Start of Records provided

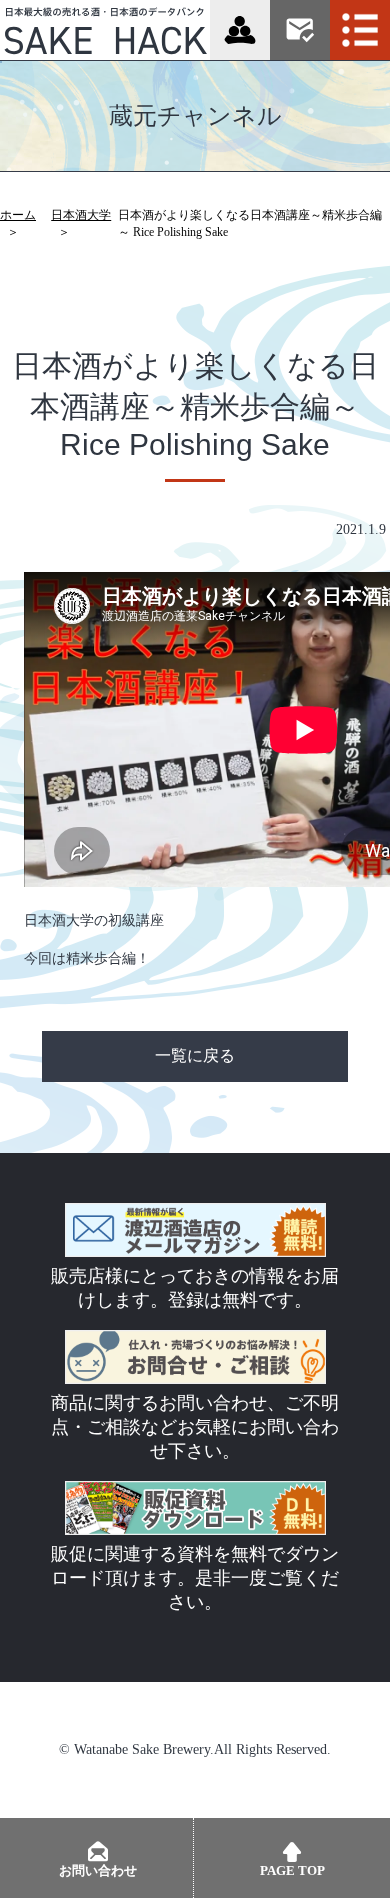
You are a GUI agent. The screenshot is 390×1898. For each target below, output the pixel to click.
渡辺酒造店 (240, 30)
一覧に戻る (195, 1055)
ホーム (18, 215)
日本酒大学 (81, 215)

End of Records provided

Only the text of the entries above is to be given again, exactly, with the pictures left out.

Expected answer |
You are a GUI agent. The screenshot is 390×1898. For each target below, output the pixel to click.
渡辺酒造店 (240, 30)
一覧に戻る (195, 1055)
ホーム (18, 215)
日本酒大学 (81, 215)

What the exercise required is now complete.